» EXERCISE
I'd like the entries reproduced exactly, with all pictures omitted.
*** Block opens ***
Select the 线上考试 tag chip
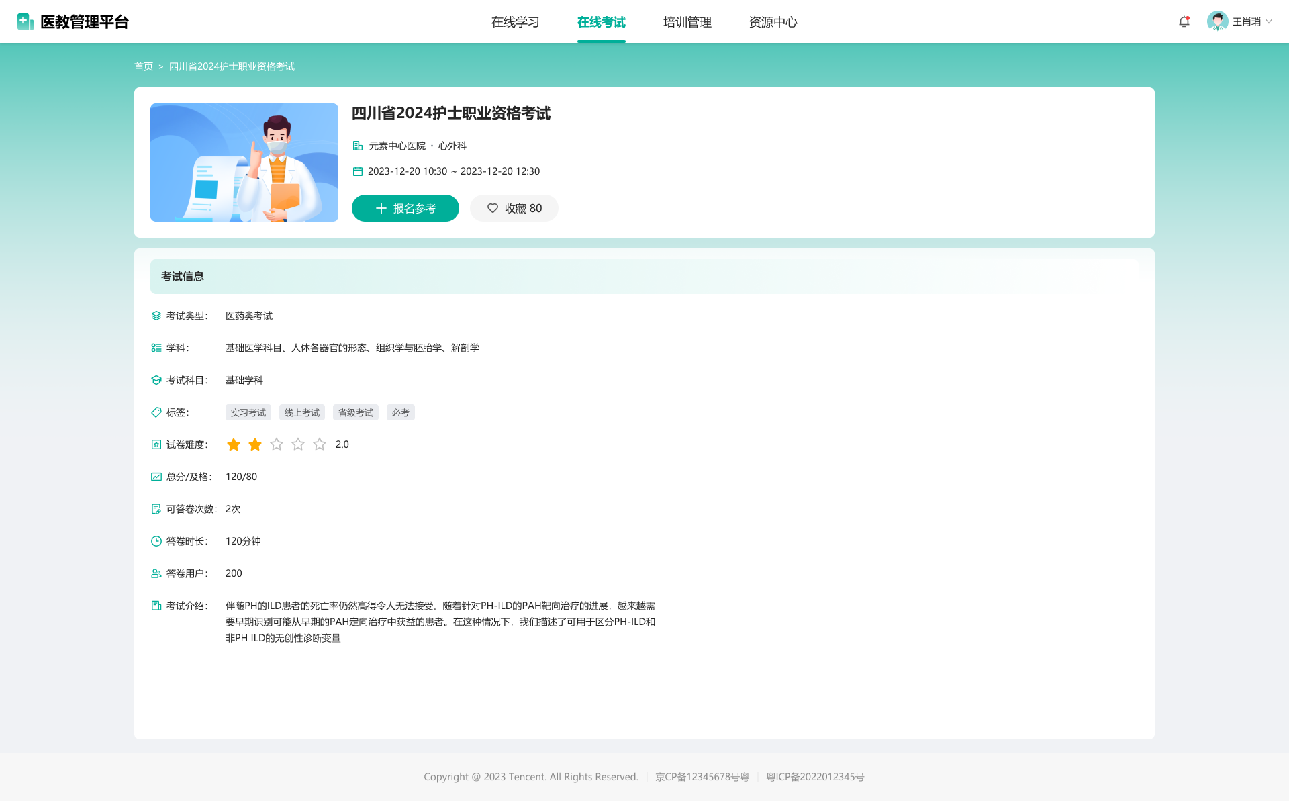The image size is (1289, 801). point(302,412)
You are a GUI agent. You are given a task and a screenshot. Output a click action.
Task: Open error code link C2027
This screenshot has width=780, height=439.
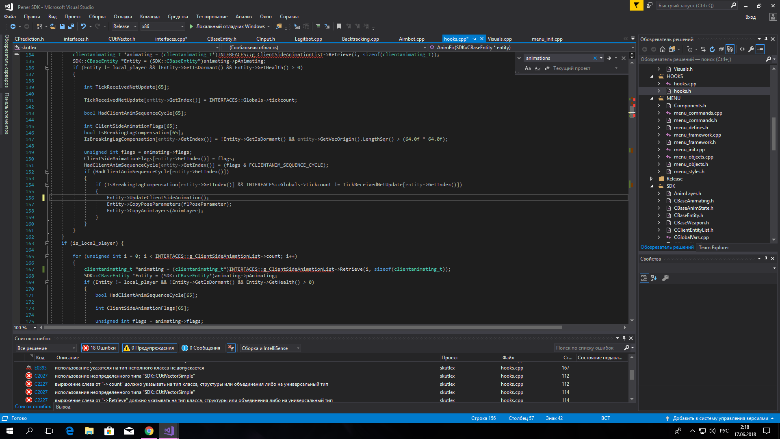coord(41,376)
*** Block closes ***
» EXPECTED OUTPUT
Select the 线上考试 tag chip
The image size is (1289, 801). point(302,412)
You are a GUI agent. You are given a task and a screenshot. Output a click action.
Task: Open error code link C2027
This screenshot has width=780, height=439.
coord(41,376)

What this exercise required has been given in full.